*Task instructions:*
Convert the items below, between the lines holding "Where should I click to: Click the faster" and "pos(987,414)", inclusive, into a JSON list of strings with one string per line, omitting blank lines.

**** Data listing

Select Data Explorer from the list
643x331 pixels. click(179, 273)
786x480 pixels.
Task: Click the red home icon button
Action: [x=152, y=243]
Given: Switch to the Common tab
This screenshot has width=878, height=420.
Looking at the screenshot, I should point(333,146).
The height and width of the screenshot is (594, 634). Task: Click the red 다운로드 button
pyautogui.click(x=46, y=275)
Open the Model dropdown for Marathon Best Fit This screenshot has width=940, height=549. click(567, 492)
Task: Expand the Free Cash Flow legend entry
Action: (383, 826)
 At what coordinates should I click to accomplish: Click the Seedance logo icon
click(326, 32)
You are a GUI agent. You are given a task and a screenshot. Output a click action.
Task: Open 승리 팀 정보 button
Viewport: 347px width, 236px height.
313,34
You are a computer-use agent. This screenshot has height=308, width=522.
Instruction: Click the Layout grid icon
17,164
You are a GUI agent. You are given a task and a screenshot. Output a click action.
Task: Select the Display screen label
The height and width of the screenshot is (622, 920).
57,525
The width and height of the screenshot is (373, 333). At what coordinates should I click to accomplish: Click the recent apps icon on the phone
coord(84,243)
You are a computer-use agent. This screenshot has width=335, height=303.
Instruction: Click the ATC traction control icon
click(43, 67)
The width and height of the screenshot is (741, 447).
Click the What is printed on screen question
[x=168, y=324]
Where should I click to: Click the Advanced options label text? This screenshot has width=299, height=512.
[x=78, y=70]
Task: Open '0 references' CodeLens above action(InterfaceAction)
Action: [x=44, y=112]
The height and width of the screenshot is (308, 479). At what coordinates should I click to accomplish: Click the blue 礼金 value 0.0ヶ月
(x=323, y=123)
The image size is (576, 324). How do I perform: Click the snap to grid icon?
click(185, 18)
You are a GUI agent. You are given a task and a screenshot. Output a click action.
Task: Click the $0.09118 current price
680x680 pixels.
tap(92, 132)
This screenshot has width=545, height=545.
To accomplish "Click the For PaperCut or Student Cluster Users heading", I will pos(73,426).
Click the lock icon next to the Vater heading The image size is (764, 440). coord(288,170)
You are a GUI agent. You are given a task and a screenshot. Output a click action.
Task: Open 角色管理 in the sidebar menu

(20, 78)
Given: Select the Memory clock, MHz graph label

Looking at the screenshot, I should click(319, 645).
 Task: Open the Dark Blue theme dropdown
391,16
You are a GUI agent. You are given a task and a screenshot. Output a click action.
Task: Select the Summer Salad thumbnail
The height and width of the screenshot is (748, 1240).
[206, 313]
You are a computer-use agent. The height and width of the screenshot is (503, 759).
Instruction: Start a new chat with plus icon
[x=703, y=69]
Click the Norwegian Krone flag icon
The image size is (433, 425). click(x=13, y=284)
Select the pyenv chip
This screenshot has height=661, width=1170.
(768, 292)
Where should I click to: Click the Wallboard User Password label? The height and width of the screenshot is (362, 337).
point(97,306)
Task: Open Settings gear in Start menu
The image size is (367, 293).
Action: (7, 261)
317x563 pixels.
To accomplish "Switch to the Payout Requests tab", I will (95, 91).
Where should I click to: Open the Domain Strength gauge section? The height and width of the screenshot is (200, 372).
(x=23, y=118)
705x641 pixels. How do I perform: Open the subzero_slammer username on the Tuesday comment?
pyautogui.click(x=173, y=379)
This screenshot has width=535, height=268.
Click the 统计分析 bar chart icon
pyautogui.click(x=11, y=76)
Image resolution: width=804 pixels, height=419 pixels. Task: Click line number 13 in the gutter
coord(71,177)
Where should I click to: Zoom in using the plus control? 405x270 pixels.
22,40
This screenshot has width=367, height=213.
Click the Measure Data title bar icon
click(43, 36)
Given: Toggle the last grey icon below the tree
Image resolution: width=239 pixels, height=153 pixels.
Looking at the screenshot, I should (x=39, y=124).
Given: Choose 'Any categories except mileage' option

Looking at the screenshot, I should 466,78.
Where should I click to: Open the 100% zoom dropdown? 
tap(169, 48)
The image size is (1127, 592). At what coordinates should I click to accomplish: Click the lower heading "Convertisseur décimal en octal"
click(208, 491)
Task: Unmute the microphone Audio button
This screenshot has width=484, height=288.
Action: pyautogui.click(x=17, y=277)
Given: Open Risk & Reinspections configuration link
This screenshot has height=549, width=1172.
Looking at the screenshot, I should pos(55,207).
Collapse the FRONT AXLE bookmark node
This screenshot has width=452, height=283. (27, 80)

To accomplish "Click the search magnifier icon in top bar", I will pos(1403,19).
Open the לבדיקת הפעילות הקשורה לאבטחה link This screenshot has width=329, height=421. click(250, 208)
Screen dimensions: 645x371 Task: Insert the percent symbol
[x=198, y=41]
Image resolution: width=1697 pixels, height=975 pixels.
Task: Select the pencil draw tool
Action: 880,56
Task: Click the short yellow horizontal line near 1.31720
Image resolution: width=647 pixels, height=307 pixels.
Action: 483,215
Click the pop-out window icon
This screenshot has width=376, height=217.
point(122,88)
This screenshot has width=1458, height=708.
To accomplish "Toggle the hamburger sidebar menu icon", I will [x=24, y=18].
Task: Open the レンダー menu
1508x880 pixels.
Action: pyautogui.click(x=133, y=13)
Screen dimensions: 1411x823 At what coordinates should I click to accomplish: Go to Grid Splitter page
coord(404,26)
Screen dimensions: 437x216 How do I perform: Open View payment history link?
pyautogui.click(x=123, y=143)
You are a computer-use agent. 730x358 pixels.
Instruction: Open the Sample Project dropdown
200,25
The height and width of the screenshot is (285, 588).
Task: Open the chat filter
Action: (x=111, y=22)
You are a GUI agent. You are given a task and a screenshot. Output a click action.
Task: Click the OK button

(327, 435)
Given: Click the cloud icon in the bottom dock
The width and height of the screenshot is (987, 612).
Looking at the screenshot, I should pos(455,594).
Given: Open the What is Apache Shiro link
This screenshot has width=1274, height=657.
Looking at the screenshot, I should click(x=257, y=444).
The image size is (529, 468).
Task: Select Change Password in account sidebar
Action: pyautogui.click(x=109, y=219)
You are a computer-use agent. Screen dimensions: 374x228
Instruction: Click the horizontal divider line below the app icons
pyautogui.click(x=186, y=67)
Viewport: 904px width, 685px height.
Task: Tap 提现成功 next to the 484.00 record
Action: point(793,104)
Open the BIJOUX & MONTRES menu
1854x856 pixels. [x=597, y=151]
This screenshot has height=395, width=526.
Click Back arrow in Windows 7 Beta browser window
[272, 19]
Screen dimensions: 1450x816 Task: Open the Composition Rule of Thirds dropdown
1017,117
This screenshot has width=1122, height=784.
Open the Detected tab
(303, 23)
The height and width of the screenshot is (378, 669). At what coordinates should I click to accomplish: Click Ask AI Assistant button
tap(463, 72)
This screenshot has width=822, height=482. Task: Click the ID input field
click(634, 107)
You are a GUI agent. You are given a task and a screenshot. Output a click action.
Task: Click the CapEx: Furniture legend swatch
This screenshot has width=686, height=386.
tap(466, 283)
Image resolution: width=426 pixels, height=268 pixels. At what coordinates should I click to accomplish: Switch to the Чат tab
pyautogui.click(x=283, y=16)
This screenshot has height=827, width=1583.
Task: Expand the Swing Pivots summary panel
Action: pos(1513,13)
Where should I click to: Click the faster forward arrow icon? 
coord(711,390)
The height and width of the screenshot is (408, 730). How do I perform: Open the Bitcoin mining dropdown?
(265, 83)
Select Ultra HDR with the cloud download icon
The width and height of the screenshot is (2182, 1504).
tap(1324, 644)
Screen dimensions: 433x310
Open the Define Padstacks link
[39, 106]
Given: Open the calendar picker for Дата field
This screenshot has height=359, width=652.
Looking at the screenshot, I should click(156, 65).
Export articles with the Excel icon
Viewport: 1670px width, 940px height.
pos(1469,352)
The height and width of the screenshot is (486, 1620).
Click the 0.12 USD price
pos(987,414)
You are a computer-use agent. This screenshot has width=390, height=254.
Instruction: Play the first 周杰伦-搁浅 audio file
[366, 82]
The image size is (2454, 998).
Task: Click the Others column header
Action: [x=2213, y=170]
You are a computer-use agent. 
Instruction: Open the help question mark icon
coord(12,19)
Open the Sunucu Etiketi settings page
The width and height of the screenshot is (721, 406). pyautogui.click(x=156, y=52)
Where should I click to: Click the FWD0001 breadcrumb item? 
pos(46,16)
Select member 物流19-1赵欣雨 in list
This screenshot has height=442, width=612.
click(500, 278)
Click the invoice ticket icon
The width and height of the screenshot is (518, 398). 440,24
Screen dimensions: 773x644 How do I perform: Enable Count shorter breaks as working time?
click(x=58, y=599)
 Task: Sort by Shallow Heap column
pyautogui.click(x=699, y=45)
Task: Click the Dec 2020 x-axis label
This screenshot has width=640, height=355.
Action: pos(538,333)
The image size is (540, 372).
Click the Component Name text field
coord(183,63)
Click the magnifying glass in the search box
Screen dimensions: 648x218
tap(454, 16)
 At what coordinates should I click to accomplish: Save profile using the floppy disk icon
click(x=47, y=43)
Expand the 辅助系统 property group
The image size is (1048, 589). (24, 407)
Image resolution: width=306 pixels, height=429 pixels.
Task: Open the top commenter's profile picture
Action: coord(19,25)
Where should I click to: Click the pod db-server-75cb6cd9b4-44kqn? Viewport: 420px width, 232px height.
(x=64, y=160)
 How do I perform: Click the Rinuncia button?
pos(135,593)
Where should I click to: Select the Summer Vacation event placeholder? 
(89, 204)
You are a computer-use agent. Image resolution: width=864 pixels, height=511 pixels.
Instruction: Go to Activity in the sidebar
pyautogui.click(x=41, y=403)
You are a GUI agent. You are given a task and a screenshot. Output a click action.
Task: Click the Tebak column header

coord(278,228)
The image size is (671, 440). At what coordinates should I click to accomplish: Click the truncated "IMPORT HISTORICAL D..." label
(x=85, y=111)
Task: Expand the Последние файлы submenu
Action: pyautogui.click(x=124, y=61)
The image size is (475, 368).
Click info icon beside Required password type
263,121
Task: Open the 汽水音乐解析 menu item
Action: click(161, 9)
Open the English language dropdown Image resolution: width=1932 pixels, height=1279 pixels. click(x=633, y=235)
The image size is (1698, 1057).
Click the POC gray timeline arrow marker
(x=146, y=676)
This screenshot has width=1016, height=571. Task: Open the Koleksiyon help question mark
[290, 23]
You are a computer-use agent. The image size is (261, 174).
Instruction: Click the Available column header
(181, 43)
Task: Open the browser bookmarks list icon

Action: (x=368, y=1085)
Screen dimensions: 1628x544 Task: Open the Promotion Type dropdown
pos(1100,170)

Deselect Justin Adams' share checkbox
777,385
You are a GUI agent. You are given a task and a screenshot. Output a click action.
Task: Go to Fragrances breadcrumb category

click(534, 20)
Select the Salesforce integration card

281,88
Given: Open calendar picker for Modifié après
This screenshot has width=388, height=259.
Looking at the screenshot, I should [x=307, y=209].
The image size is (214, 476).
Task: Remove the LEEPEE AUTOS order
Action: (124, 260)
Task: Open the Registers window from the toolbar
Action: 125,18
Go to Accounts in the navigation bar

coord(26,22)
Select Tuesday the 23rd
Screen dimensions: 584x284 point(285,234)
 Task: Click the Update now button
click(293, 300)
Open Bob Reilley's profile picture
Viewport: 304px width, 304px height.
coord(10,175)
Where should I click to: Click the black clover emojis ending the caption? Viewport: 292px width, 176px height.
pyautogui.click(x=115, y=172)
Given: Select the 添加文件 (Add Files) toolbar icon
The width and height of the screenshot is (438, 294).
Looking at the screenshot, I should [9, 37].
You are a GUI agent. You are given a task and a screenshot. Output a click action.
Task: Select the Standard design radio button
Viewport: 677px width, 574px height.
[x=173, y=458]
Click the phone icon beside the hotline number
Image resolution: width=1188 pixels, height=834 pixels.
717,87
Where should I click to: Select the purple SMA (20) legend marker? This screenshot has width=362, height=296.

********

*Worked solution:*
[
  "Where should I click to: Click the faster forward arrow icon? ",
  "coord(711,390)",
  "The height and width of the screenshot is (408, 730). How do I perform: Open the Bitcoin mining dropdown?",
  "(265, 83)",
  "Select Ultra HDR with the cloud download icon",
  "The width and height of the screenshot is (2182, 1504).",
  "tap(1324, 644)",
  "Screen dimensions: 433x310",
  "Open the Define Padstacks link",
  "[39, 106]",
  "Given: Open the calendar picker for Дата field",
  "This screenshot has height=359, width=652.",
  "Looking at the screenshot, I should click(156, 65).",
  "Export articles with the Excel icon",
  "Viewport: 1670px width, 940px height.",
  "pos(1469,352)",
  "The height and width of the screenshot is (486, 1620).",
  "Click the 0.12 USD price",
  "pos(987,414)"
]